A circulação de patinetes elétricos em vias movimentadas tem se tornado um risco crescente no Brasil, especialmente em locais onde grandes veículos transitam. A falta de infraestrutura adequada e a ausência de regulamentação mais rígida para esses meios de transporte aumentam o perigo de acidentes fatais.
Uma queda simples pode ser devastadora, principalmente quando acontece perto de caminhões ou ônibus, que possuem pontos cegos significativos. Para evitar tragédias, especialistas defendem medidas como ciclovias melhor estruturadas, restrições de circulação para patinetes em áreas de tráfego intenso e campanhas de conscientização sobre segurança no trânsito.
O mais recente caso trágico envolvendo esse tipo de veículo aconteceu no Paraná.

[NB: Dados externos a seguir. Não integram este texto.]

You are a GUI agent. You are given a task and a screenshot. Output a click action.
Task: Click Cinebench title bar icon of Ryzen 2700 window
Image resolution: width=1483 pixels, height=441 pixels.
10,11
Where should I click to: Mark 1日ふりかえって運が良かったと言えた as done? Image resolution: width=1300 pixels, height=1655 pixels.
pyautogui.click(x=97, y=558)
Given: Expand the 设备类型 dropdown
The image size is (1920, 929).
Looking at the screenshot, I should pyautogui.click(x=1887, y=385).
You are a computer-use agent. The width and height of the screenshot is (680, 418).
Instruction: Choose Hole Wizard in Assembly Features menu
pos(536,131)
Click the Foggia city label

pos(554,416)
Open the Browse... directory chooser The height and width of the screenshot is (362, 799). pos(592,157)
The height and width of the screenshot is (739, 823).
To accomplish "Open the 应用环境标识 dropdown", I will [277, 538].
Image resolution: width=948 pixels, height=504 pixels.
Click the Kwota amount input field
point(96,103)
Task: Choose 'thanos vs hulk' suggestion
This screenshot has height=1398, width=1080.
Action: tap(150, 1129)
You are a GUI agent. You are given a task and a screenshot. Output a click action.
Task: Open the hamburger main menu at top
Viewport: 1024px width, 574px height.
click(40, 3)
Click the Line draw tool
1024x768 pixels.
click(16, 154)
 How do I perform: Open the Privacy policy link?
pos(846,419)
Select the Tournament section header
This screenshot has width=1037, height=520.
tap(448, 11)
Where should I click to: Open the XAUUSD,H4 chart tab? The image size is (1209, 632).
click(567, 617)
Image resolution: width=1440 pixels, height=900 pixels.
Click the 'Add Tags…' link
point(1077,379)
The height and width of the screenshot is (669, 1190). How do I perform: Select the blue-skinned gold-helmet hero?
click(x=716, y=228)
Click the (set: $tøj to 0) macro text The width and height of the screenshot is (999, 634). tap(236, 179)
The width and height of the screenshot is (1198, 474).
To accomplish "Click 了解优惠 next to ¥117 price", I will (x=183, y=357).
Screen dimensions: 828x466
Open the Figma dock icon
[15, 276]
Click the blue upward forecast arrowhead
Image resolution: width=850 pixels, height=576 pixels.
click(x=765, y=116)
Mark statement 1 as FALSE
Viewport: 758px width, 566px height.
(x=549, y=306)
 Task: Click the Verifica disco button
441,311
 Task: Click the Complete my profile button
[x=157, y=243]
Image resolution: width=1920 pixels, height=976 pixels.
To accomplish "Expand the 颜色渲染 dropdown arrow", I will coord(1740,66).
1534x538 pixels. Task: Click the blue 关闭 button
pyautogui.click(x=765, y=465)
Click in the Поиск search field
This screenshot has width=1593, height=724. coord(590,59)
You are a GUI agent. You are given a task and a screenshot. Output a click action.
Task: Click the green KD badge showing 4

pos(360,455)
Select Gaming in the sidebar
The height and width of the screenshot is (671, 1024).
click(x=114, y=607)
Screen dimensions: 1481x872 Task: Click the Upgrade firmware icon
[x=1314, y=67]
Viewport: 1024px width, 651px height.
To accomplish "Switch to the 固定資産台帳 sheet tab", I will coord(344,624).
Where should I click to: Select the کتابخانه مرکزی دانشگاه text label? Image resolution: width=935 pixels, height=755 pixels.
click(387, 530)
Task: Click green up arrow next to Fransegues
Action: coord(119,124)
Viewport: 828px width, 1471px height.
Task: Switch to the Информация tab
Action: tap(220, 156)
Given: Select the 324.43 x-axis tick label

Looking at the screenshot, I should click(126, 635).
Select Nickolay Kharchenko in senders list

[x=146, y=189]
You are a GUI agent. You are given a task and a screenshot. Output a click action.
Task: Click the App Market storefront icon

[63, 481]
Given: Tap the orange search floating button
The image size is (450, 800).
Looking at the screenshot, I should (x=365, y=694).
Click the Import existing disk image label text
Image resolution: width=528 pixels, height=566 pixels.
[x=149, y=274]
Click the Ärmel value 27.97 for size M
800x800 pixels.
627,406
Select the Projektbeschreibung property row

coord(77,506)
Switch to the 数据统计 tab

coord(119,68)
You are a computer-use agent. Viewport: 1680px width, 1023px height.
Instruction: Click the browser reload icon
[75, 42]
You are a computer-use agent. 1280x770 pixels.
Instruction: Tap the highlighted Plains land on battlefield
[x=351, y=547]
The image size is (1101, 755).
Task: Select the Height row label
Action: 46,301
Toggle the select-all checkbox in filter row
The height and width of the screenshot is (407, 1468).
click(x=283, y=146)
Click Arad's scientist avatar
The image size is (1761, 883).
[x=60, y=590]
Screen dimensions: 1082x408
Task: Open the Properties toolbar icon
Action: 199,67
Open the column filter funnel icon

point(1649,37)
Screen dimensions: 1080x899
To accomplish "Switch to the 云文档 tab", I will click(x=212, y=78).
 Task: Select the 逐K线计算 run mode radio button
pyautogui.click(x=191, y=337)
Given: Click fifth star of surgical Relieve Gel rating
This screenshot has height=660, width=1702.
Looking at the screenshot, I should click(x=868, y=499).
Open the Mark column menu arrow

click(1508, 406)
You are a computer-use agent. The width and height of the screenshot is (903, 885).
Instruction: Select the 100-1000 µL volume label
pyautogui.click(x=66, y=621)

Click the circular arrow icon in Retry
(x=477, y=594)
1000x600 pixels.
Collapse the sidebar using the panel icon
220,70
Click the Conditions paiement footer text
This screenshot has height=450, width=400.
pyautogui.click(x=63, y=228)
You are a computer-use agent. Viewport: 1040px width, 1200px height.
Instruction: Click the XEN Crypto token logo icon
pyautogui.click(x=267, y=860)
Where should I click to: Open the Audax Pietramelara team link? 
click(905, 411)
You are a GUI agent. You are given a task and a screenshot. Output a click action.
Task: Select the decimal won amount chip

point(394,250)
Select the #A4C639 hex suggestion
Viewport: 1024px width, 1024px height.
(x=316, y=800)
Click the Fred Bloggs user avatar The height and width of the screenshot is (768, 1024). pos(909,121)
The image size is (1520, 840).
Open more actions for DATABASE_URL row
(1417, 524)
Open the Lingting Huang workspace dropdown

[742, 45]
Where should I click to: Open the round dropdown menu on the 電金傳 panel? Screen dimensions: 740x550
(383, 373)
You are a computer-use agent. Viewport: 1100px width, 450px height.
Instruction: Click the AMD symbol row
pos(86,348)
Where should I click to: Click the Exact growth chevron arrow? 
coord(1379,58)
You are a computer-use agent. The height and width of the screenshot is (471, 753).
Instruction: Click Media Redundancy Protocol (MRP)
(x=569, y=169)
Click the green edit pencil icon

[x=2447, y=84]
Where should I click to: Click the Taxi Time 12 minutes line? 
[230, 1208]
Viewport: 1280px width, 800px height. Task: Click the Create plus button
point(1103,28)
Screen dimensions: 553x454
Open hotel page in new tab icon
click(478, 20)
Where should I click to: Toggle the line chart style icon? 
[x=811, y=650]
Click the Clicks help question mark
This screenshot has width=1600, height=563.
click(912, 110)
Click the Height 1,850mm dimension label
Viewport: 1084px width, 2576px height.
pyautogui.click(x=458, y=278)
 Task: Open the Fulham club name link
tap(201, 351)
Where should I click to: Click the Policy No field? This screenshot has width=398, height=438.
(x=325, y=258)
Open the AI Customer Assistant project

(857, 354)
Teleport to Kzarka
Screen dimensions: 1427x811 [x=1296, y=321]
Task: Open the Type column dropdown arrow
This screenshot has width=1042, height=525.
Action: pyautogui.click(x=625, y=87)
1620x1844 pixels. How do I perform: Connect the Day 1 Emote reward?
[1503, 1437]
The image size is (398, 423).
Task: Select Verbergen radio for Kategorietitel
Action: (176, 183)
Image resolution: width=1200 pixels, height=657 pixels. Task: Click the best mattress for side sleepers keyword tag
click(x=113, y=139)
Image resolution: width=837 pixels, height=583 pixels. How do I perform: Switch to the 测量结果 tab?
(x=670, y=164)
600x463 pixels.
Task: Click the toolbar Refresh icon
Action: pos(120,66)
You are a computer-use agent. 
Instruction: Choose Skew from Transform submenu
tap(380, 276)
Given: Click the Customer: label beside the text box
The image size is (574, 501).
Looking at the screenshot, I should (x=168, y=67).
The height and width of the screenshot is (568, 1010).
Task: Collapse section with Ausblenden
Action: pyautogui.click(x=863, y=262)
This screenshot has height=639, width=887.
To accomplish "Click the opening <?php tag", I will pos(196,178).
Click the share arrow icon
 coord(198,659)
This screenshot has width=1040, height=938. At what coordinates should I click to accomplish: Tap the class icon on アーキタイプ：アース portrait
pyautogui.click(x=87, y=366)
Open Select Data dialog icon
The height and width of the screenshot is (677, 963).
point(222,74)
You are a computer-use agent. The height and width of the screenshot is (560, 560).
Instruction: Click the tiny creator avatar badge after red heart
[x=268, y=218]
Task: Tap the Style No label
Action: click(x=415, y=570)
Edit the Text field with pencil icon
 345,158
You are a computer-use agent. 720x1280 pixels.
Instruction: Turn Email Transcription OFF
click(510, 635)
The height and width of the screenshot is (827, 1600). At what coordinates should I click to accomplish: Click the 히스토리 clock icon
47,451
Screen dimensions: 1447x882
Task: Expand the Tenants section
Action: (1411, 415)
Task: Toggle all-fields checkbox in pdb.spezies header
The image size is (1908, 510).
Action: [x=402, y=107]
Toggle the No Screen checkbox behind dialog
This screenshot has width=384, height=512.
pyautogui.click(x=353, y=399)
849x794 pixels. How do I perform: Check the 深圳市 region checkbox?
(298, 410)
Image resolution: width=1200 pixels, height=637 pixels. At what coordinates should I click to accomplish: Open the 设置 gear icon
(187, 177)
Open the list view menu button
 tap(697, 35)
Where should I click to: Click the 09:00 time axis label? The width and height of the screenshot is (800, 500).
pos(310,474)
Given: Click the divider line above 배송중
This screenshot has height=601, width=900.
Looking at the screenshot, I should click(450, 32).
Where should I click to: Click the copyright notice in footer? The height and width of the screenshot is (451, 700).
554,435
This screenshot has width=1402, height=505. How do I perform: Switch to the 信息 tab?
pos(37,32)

O professor de matemática Rogério Ferreira Pedro, de 43 anos, morreu no último sábado, dia 29 de março em Paranaguá, após perder o equilíbrio enquanto trafegava de patinete elétrico.
O acidente, registrado por uma câmera de segurança, ocorreu na marginal da rodovia PR-407, na região do Jardim Esperança. Nas imagens, é possível ver o professor utilizando a ciclofaixa quando, repentinamente, se desequilibra e cai no asfalto.
No mesmo instante, um caminhão que passava pelo local o atropela, atingindo-o com dois eixos da carreta. O impacto foi fatal, e Rogério morreu ainda no local, sem chances de resgate.
Poucos segundos antes da tragédia, uma criança de bicicleta havia passado pelo mesmo trecho, o que ressalta ainda mais os riscos da via para pedestres e ciclistas. A família da vítima ainda não divulgou informações sobre velório e sepultamento. Veja o momento fatal que tirou a vida de Rogério:
⚠️ IMAGENS FORTES ⚠️
Professor morre atropelado por caminhão após se desequilibrar de patinete elétrico em Paranaguá; veja vídeo
Rogério Ferreira Pedro trafegava pela ciclofaixa quando se desequilibrou e foi atingido pelo caminhão pic.twitter.com/z8aOVYxO22
— Não FOI ACIDENTE (@OficialNFA) March 30, 2025
Casos como esse reacendem o debate sobre a segurança dos usuários de patinetes elétricos, que, embora sejam uma alternativa prática e sustentável de mobilidade urbana, ainda carecem de regulamentação clara para garantir que acidentes como esse sejam evitados.